Чисто художественные задачи ставились под подозрение: «Ах, искусство для искусства? «Шепот, робкое дыханье, трели соловья?» Поздравляем вас».
Но и противоположная группа писателей ширилась. Надоели общие места, избитые слова, надоели штампованные мысли, куцая идейность. И противно было, что часто за этими ярлыками «светлая личность», «борец за свободу» прятались бездарность, хитрец…
Владевший молодыми умами Михайловский своими критическими статьями держал на вожжах молодую художественную литературу. Не шутя говорили, что для успеха необходимо пострадать, быть сосланным хоть на несколько лет. Одно время имел огромный успех писатель, весь литературный талант которого заключался в его длинной, красивой бороде, но он написал небольшой рассказ и выступил с ним, вернувшись прямо из политической ссылки. Стихотворная форма презиралась. Остались только: «Сейте разумное, доброе» или «Вперед, без страха и сомненья», что и цитировалось до приторности. Пушкин и Лермонтов покрылись на полках пылью.
На одном из сборищ, в отдельной комнате ресторана, появился Чехов. Кичеев, знакомя нас, шепнул мне:
– Вот кто далеко пойдет.
Его можно было назвать скорее красивым. Хороший рост, приятно вьющиеся, заброшенные назад каштановые волосы, небольшая бородка и усы. Держался он скромно, но без излишней застенчивости; жест сдержанный. Низкий бас с густым металлом; дикция настоящая русская, с оттенком чисто великорусского наречия; интонации гибкие, даже переливающиеся в какой-то легкий распев, однако без малейшей сентиментальности и, уж конечно, без тени искусственности.
Через час можно было определить еще две отметные черты.

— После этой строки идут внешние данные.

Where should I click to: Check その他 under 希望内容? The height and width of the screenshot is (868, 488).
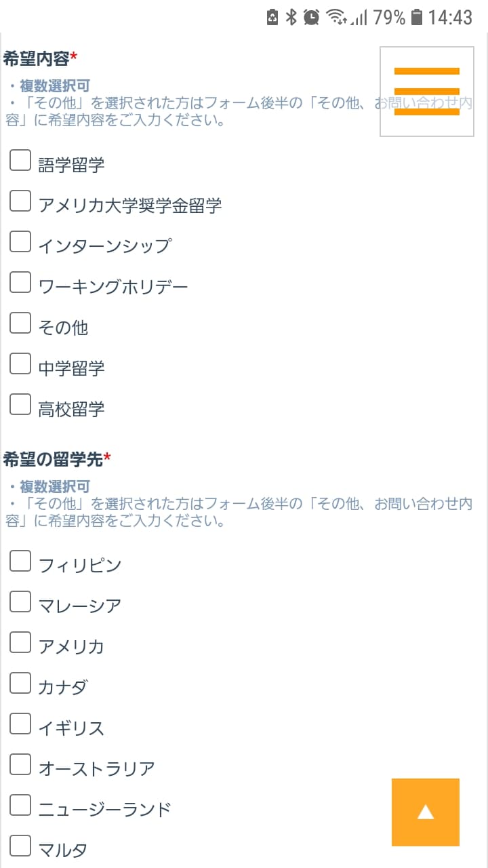coord(20,323)
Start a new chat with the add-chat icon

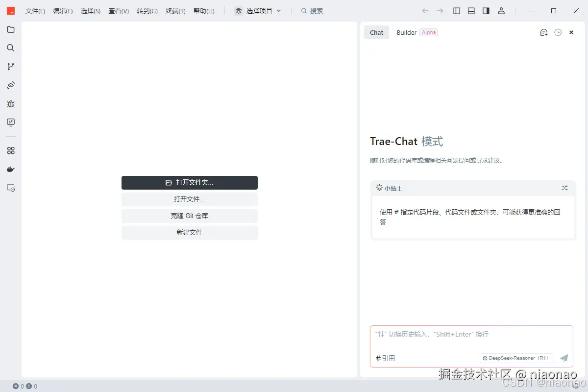coord(543,32)
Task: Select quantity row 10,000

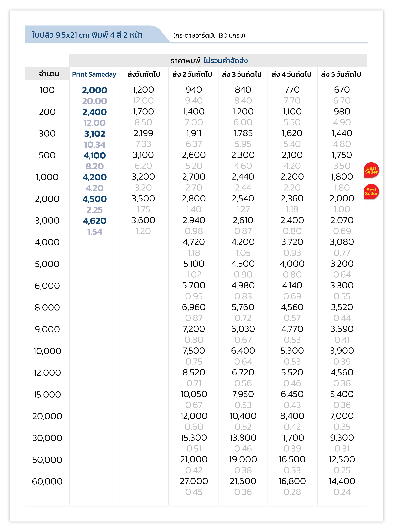Action: pos(47,351)
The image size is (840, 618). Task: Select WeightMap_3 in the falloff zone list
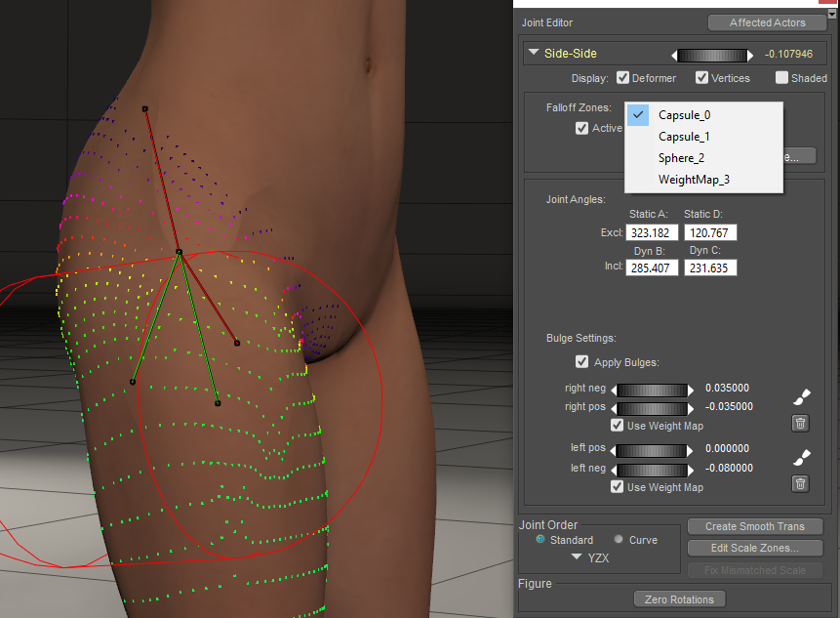click(694, 180)
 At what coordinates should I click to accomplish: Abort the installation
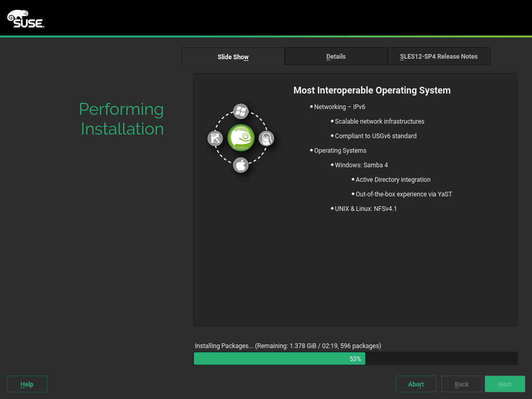416,384
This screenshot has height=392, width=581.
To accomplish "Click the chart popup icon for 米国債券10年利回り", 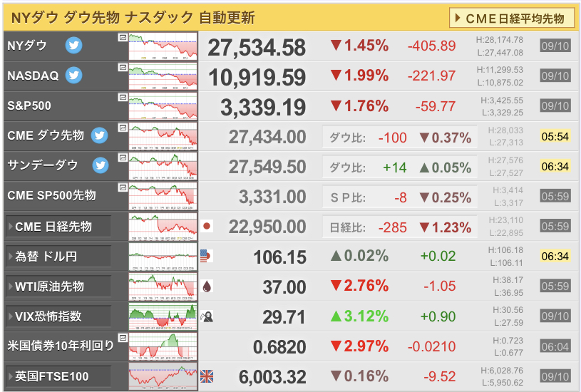I will click(x=123, y=338).
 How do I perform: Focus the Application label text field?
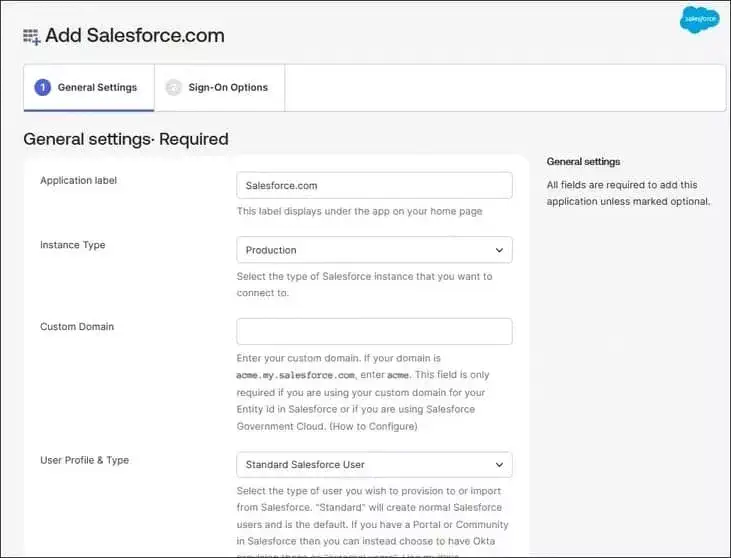tap(374, 185)
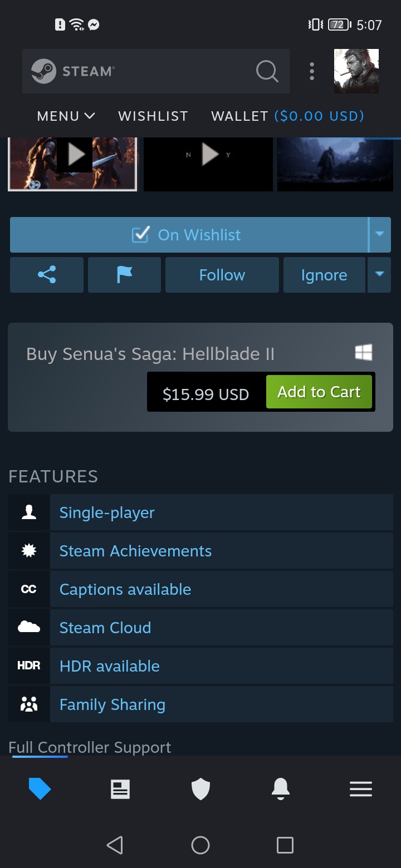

Внутреннее равновесие, спокойствие независимости, – в помине не было этой улыбки, которая не сходит с лица двух собеседников, встретившихся на какой-то обоюдно приятной теме. Знаете эту напряженную любезную улыбку, выражающую: «Ах, как мне приятно с вами беседовать» или «У нас с вами, конечно, одни и те же вкусы».
Его же улыбка – это второе – была совсем особенная. Она сразу, быстро появлялась и так же быстро исчезала. Широкая, открытая, всем лицом, искренняя, но всегда накоротке. Точно человек спохватывался, что, пожалуй, по этому поводу дольше улыбаться и не следует.
Это у Чехова было на всю жизнь. И было это фамильное. Такая же манера улыбаться была у его матери, у сестры и, в особенности, у брата Ивана (А. П. Чехов в воспоминаниях современников. 1986. С. 279–281).
В. Г. Короленко
После выхода в свет «Пестрых рассказов» имя Антона Павловича Чехова сразу стало известным, хотя оценка нового дарования вызывала разноречие и споры. Вся книга, проникнутая еще какой-то юношеской беззаботностью и, пожалуй, несколько легким отношением к жизни и к литературе, сверкала юмором, весельем, часто неподдельным остроумием и необыкновенной сжатостью и силой изображения. А нотки задумчивости, лиризма и особенной, только Чехову свойственной печали, уже прокрадывавшиеся кое-где сквозь яркую смешливость, – еще более оттеняли молодое веселье этих действительно «пестрых» рассказов.
– Знаете,
как я пишу свои маленькие рассказы?.. Вот. – Он оглянул стол, взял в руки первую попавшуюся на глаза вещь, – это оказалась пепельница, – поставил ее передо мною и сказал:– Хотите – завтра будет рассказ… Заглавие «Пепельница».
И глаза его засветились весельем. Казалось, над пепельницей начинают уже роиться какие-то неопределенные образы, положения, приключения, еще не нашедшие своих форм, но уже с готовым юмористическим настроением…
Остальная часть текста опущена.